The ICC is the majority funder for all Associates and most Full Members and only a couple could survive without it. Players, coaches, development staff and administrators whose livelihoods and contracts are dependent upon ICC funding live nervously at every event to retain or secure funding. From personal experience I remember with trepidation a match in 2009 against the UAE when Scotland’s ODI status for four years was secured in a one-off game, a match-winning century by Gavin Hamilton securing the short-term futures of his team-mates and Cricket Scotland staff. It is never easy to bite the hand that feeds you, but collectively the world game needs to look objectively at its long term aspirations and not just dollar signs.
This recent qualification event has produced many memorable games that would have showcased the game to the world, but it was also noticeable for its poor press coverage, inaccurate ICC communications, a lack of knowledgeable television commentators and, most importantly from a cricketing perspective, no allocation of reserve days and the decision review system. No doubt financial and television issues will be cited for these anomalies, but for such vital games these should be prerequisites. Paul Wilson’s two umpiring errors may well negatively affect his ranking as an up-and-coming official, but these pale into insignificance against the ramifications for the game’s finances and cricketing opportunities in Scotland.

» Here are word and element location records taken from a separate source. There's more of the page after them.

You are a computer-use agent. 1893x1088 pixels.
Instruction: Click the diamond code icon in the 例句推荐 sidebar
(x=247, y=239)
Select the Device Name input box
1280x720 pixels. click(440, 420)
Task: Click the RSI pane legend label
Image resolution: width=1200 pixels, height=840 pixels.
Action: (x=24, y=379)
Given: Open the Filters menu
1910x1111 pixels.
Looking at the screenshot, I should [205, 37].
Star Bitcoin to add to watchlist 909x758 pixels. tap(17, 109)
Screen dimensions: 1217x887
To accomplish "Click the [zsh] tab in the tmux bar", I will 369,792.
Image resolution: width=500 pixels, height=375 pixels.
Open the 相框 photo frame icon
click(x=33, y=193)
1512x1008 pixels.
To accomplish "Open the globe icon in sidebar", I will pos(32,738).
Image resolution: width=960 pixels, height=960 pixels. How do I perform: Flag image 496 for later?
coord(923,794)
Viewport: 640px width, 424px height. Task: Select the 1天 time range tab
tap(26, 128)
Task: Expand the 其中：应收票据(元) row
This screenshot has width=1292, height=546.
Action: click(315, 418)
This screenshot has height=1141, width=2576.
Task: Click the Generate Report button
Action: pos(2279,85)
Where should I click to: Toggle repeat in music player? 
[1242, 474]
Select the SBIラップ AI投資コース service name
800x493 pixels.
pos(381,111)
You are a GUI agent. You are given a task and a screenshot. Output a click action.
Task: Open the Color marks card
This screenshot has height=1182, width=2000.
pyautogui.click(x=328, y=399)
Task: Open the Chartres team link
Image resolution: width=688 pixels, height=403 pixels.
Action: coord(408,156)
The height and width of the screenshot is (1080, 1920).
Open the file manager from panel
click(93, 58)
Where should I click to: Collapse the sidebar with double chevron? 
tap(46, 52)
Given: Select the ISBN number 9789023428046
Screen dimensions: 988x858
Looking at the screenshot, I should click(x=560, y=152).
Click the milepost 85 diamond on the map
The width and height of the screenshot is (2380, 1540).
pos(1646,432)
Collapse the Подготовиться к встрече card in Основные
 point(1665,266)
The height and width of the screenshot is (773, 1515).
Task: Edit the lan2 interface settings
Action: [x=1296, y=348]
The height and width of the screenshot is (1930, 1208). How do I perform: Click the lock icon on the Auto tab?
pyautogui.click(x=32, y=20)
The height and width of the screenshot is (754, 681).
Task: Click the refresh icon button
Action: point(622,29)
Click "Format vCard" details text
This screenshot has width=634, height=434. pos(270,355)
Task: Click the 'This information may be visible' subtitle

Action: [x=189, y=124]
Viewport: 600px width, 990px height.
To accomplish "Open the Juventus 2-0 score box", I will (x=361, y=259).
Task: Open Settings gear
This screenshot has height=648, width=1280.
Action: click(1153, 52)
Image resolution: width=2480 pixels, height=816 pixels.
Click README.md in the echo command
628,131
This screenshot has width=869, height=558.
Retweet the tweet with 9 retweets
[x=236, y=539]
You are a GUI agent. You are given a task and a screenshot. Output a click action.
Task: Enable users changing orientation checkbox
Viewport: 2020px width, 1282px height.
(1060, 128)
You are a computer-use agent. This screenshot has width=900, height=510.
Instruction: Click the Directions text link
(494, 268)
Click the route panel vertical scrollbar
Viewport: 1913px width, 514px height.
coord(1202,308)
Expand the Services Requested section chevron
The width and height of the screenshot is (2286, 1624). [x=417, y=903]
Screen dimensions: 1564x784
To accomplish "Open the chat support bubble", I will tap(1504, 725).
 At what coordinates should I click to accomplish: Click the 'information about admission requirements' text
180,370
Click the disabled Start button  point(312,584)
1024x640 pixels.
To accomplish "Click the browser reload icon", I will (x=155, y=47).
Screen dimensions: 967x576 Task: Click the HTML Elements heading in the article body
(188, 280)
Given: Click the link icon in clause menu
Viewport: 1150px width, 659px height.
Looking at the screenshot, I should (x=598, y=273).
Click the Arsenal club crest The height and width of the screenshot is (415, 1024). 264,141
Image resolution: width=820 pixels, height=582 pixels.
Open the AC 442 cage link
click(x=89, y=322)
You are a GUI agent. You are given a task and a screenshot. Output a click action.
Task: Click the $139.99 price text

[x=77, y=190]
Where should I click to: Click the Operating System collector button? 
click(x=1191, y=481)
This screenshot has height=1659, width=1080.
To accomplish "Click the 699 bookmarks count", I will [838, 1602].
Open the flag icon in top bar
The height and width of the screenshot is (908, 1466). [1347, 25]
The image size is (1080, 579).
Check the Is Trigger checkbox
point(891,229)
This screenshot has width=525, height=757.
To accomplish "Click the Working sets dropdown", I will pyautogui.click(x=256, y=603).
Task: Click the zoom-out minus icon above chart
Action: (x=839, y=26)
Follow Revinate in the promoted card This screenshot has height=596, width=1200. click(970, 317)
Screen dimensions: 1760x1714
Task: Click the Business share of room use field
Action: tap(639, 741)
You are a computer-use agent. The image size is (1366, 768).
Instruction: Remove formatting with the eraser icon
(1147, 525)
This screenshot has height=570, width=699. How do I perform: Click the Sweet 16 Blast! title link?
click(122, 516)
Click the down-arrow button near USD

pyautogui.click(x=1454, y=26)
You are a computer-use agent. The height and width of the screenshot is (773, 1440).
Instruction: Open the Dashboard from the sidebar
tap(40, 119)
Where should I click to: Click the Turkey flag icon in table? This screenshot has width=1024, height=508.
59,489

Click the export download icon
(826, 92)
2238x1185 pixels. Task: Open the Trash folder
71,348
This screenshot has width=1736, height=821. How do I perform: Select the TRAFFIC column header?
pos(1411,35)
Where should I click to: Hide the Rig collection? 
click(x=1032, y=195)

Scotland has an exciting team built on the experienced nucleus of Kyle Coetzer, Calum MacLeod, Safyaan Sharif and Richie Berrington as well as emerging young players such as Brad Wheal, Michael Jones and the Sole brothers, Tom and Chris. This team needs games, more experience and new goals to achieve, not least to keep them motivated and sustained as professional sportsmen. Let’s hope these players are afforded different routes to show and develop their skills, as we are on the cusp of having a truly competitive squad capable of advancing on the world stage.
Short-termism and cutthroat events make for excitement, tension and high-pressure games but not for long-term development. If one good thing could come of this event and Scotland’s agonising close shave with success, it is that the debate about the long-term growth of this global game is readdressed. The ICC and its Board have certainly moved on from 2012 and the big three have softened their position, but action needs to be taken now to ensure the game has more globally competitive teams at its showcase event.
l Roddy Smith was chief executive of Cricket Scotland from 2004 to 2014.